On Nov. 7, the Russian Defense Ministry responded to the outcry and claimed that less than 1% of the brigade was killed and less than 7% was wounded within the past 10 days, and that Ukrainian forces suffered high losses instead.

ISW analysts highlight that “the Russian Defense Ministry has remained remarkably tight-lipped about milblogger critiques of Russian failures throughout the war in Ukraine — unlike the Kremlin, which will occasionally indirectly address milblogger narratives.”

The ministry’s “public response to milblogger outcry indicates that some Russian milbloggers have considerable leverage to shape MoD interactions in the information space and additionally suggests that the situation in Pavlivkais dire enough to warrant a response,” ISW wrote.
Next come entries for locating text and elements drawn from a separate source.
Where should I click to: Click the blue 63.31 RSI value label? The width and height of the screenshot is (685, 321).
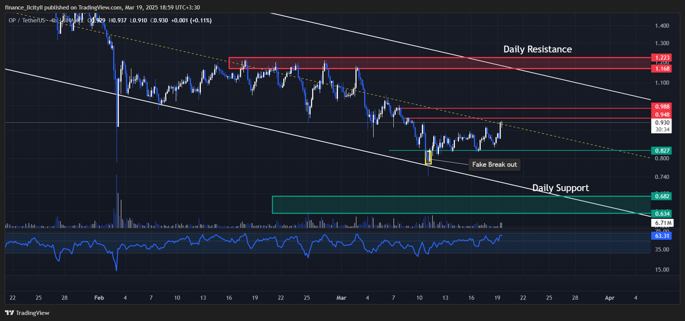click(x=662, y=235)
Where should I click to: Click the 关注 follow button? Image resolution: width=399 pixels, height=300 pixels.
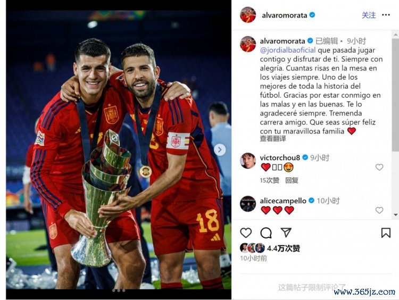pyautogui.click(x=369, y=15)
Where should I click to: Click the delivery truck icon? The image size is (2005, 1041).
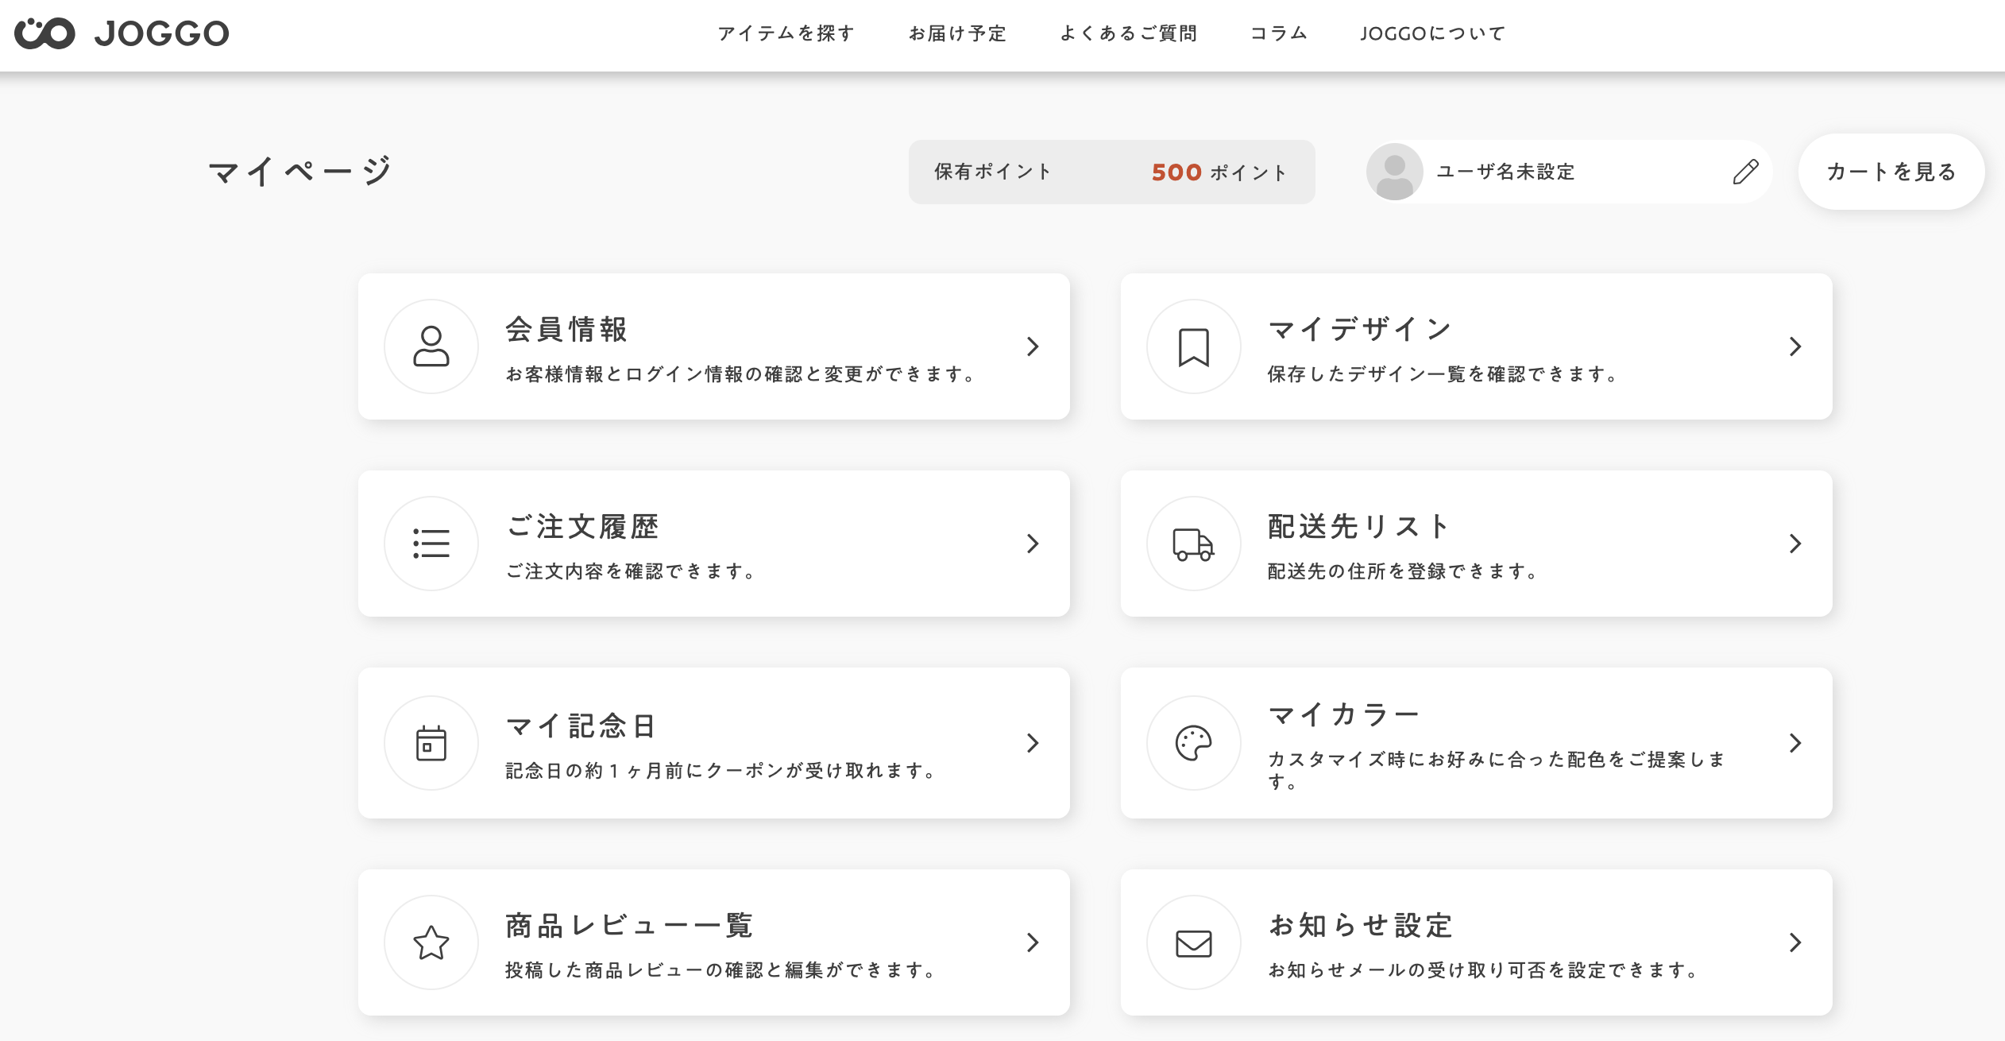pyautogui.click(x=1193, y=544)
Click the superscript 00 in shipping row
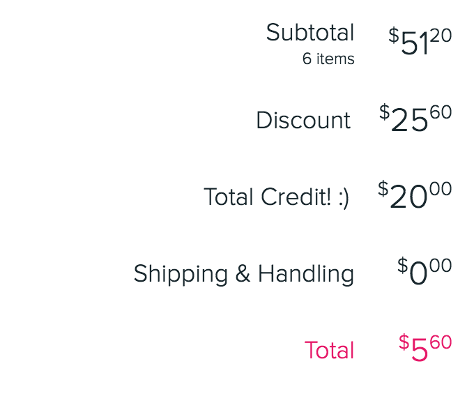This screenshot has height=403, width=474. coord(441,266)
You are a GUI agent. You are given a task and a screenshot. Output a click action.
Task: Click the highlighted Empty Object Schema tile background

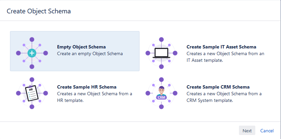[130, 65]
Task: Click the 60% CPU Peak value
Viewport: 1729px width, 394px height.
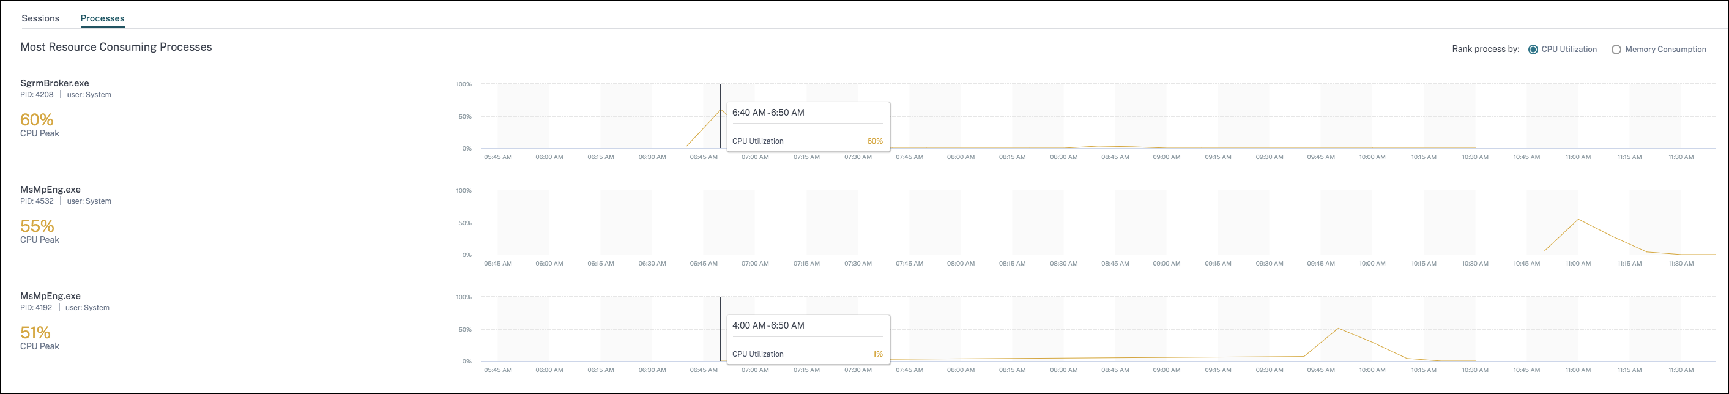Action: (37, 119)
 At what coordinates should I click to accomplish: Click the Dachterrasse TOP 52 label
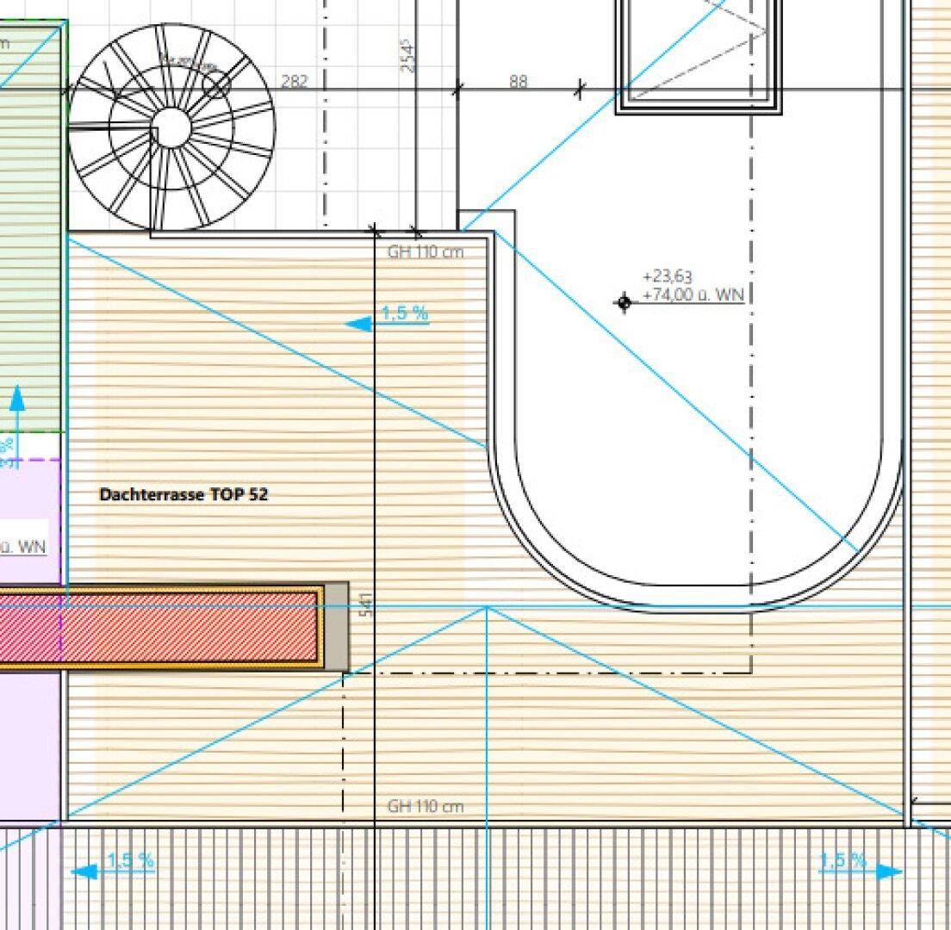point(183,495)
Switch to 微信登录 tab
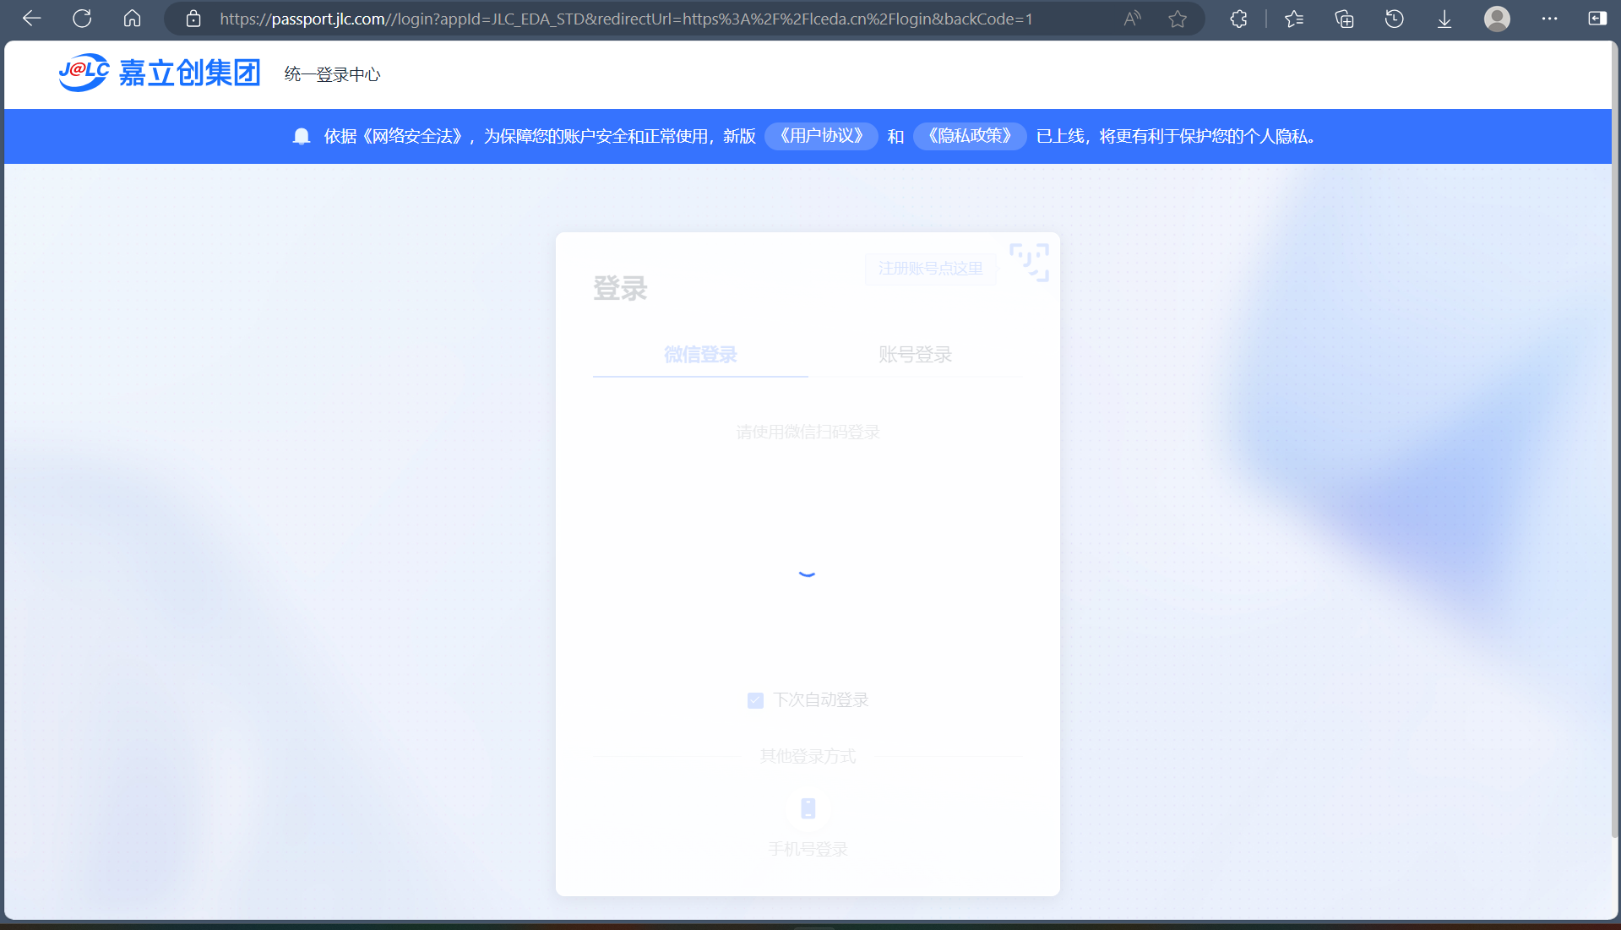 point(700,355)
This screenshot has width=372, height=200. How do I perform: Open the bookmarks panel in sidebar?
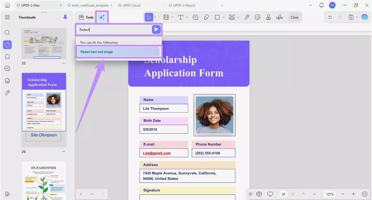pos(7,57)
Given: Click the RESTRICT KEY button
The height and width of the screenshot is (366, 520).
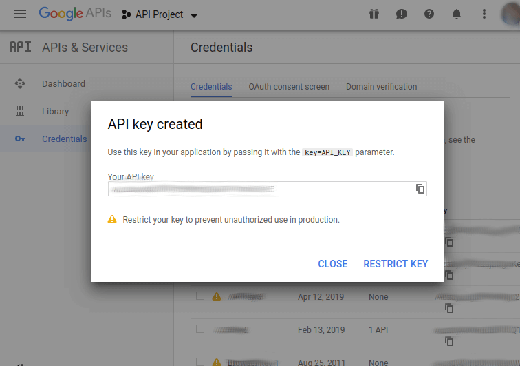Looking at the screenshot, I should pos(396,264).

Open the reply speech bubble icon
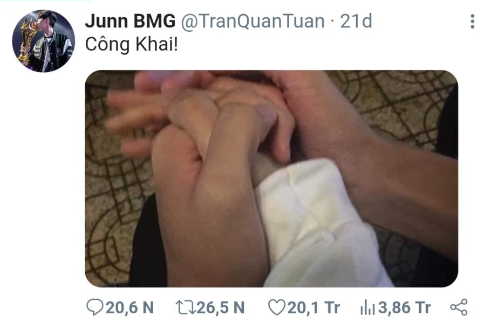point(94,307)
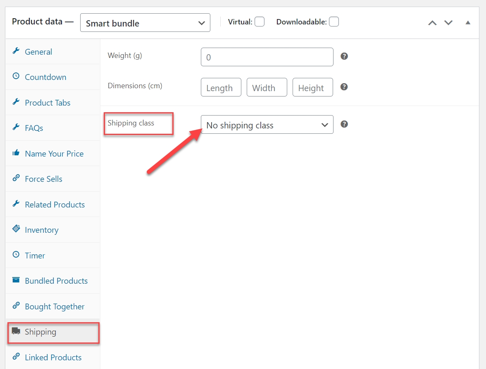Click the wrench icon beside General
This screenshot has height=369, width=486.
[x=16, y=51]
Russian forces have greatly depleted their arsenal of high-precision weapons systems and have suffered significant aviation losses and will likely struggle to maintain the current pace of the Russian military’s coordinated campaign against Ukrainian critical infrastructure, ISW analysts said, pointing at Ukraine’s statement that it could restore the power supply to normal levels over several weeks, “if the pace of Russian strikes on critical infrastructure dramatically slows.”

The Russian pro-war group, which ISW believes Wagner Group financier Yevgeniy Prigozhin and Chechnya leader Ramzan Kadyrov to be part of, is increasing its influence in part to advance personal interests in Russia and occupied Ukraine, not strictly to win the war, ISW experts said. Both Prigozhin and Kadyrov remain independent figures within Russia due to Putin’s dependency on their forces in Ukraine.

Russian journalists often ask Prigozhin about his ambitions for the Kremlin, which despite his repeated denials, show that he has created a public perception of his possibly entering a position of power.

Such discussions deviate from Putin’s decades-long positioning of himself as the only viable leader for Russia. Prigozhin also likely maintains his access to key Kremlin officials, and the Ukrainian Resistance Center even reported that he had an unofficial meeting with Putin’s administration head Anton Vaino.

Prigozhin and Vaino have allegedly discussed Putin’s negative influence over the Russian military campaign and distaste for Russian higher military command.

Meanwhile, Prigozhin is continuing to pose himself as a Russian strongman within foreign affairs by promoting his own engagement in U.S. election interference. Prigozhin sarcastically acknowledged Bloomberg reports regarding his involvement in the U.S. 2022midterm elections, telling U.S. government–funded outlet Radio Free Europe/Radio Liberty: “Gentlemen, we interfered, we interfere and we will interfere.

Prigozhin’s admission to a U.S. publication a day prior to U.S. elections on Nov. 8 was likely aimed both to undermine public perception of the validity of election results and promote Prigozhin to a Russian audience as a capable actor — in line with Prigozhin’s previous public admittance that he finances the Wagner Group, which he previously denied for years, ISW said.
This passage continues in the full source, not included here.